(Stored records)
────────
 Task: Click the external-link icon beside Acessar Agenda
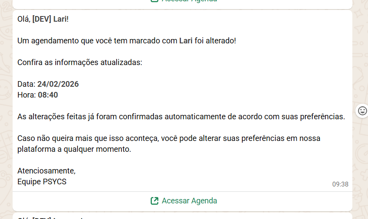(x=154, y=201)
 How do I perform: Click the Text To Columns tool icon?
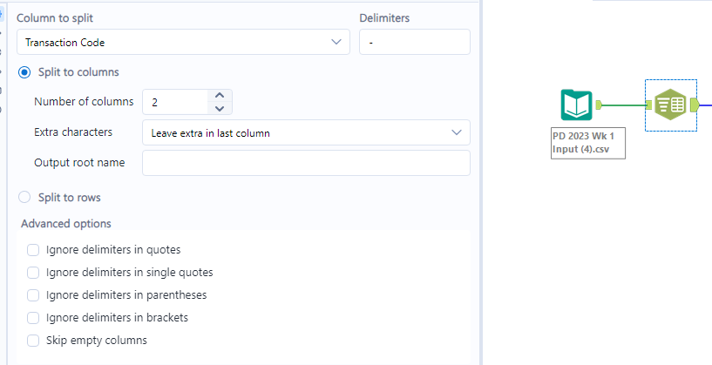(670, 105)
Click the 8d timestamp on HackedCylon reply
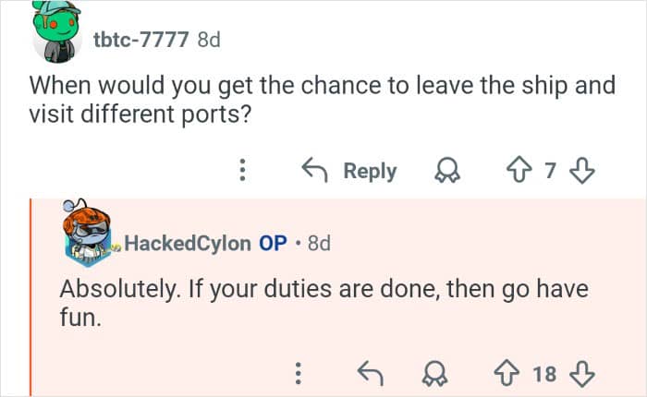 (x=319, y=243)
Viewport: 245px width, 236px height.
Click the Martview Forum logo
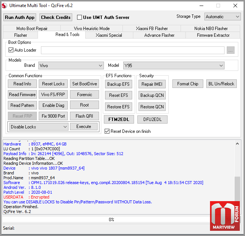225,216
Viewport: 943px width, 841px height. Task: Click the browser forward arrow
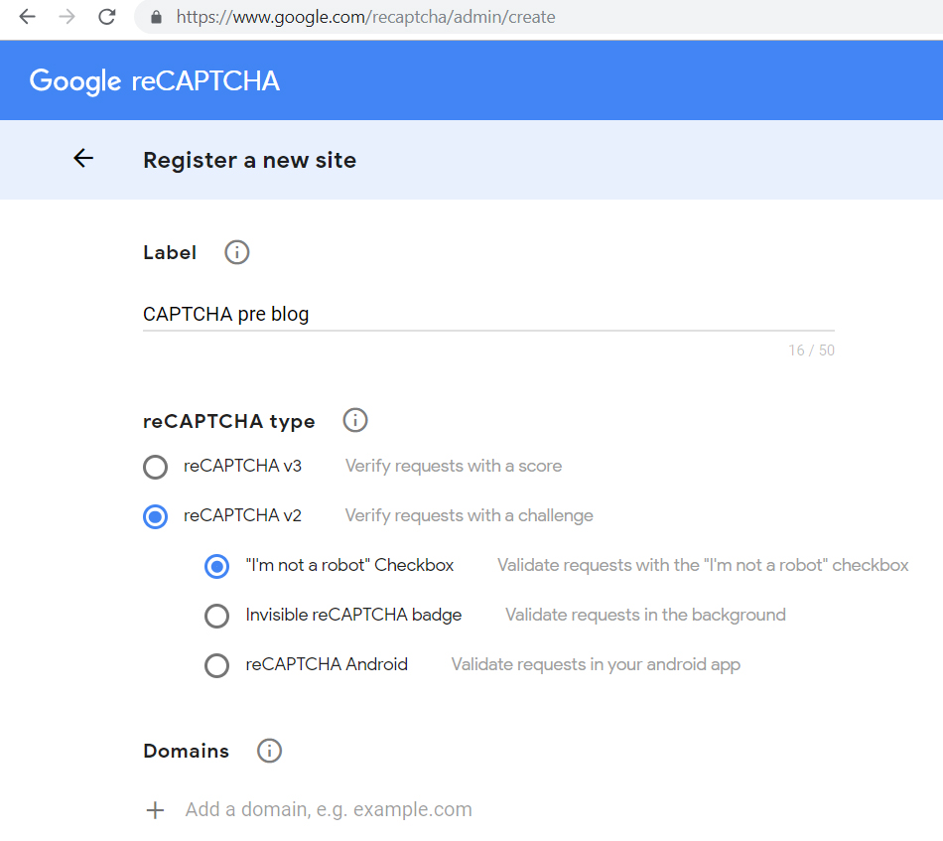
────────
### Instructions for the task:
For the word "height", please count the lines in the data where it appears and respond with the number only.

### Response below:
2